For hand grenades, as with other explosive devices, it is important for detonation to take place only after a minimum time delay period has expired, as the explosive body must first be propelled or hurled out of an area of danger. Therefore, in a fuse for detonating a hand grenade it is important to precisely control the timing with which the explosive charge is initiated.
Conventional hand grenade delay mechanisms or fuzes have primarily been developed using a mechanical delay element operated by a spring or a pyrotechnic delay element operated by a pyrotechnic delay column. There are many inherent problems with such delay mechanisms, such as lack of long term storage stability, large dispersion of population delay function times, and difficulty in building a repeatable product.
Mechanical spring delay elements have the inherent disadvantage of being dependent on temperature and susceptible to aging. Conventional pyrotechnic delay elements are subject to inherent manufacturing variations with respect to density and type of chemical delay compositions contained therein, and therefore cannot be relied upon to provide highly accurate delay intervals. Flaws in the pyrotechnic delay column, difficult to detect, may result in rapid burn-through and considerable danger from unwarranted timing detonation. Employing quality control systems to detect such flaws during mass production of the pyrotechnic delay columns cannot be accomplished at a tolerable expense. In addition, pyrotechnic delay elements are susceptible to aging, as they lack long term storage stability.
Consequently, because of the inherent disadvantages of both mechanical spring and pyrotechnic delay elements, electric delay elements have been used to meet the stringent storage and uniform time delay requirements in the development of hand grenade fuzes. These electric hand grenade fuzes have typically comprised an electric energy source generator, an RC type electric delay circuit, and a trigger or threshold value switch capable of detonating the hand grenade when activated by the electric delay circuit.

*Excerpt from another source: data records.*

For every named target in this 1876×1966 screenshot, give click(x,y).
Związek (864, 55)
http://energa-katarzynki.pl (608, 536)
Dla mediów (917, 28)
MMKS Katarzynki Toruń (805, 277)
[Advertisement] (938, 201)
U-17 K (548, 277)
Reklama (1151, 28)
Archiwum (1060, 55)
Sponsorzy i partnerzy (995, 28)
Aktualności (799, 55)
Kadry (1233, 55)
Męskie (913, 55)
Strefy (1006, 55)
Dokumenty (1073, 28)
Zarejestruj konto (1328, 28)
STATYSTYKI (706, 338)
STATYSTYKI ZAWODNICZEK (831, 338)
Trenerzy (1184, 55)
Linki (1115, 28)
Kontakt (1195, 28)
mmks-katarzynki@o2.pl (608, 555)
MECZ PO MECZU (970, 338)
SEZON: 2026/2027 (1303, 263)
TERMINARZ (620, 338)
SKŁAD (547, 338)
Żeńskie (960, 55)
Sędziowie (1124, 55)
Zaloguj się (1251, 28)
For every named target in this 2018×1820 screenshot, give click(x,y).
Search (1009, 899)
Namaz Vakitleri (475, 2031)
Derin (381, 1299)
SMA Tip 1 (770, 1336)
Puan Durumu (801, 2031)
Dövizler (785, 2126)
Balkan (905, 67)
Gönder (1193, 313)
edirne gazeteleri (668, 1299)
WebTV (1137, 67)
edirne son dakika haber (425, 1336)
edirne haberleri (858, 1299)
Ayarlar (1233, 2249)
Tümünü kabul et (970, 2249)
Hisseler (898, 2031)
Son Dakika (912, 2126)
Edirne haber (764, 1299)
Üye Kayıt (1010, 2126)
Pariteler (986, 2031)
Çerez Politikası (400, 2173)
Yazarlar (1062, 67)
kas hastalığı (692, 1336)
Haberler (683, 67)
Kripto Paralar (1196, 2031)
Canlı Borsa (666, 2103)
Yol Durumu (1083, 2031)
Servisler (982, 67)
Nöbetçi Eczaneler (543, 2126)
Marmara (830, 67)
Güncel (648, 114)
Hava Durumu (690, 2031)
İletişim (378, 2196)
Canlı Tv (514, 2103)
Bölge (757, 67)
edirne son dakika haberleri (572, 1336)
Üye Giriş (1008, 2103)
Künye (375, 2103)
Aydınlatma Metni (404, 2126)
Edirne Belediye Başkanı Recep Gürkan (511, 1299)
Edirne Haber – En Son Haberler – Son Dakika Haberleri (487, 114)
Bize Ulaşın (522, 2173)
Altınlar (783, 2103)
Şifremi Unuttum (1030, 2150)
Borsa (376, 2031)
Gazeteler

Although the use of electric time delay elements in the manufacture of hand grenade fuzes can normally provide a more accurate time delay mechanism and are not as susceptible to temperature and long term storage degradation as the previously disclosed fuze designs, electric time delay elements possess the inherent disadvantage of being susceptible to inadvertent shorting or unwarranted electrical activation that can result in a potential hazardous detonation of the hand grenade in the field or even during manufacture.
Therefore, it is highly desirable to produce a safety mechanism that can prevent unintentional detonation of a hand grenade and yet maintain the time delay accuracy and long term storage advantages inherent in a hand grenade fuze employing electric time delay elements. It also is desirable for a hand grenade fuze possessing the added safety mechanism to fit within the typical hand grenade well and maintain similar operational characteristics as conventional grenade fuze designs. It further is desirable to produce a hand grenade fuze in which the fuze safety mechanisms must necessarily be correctly installed during manufacturing.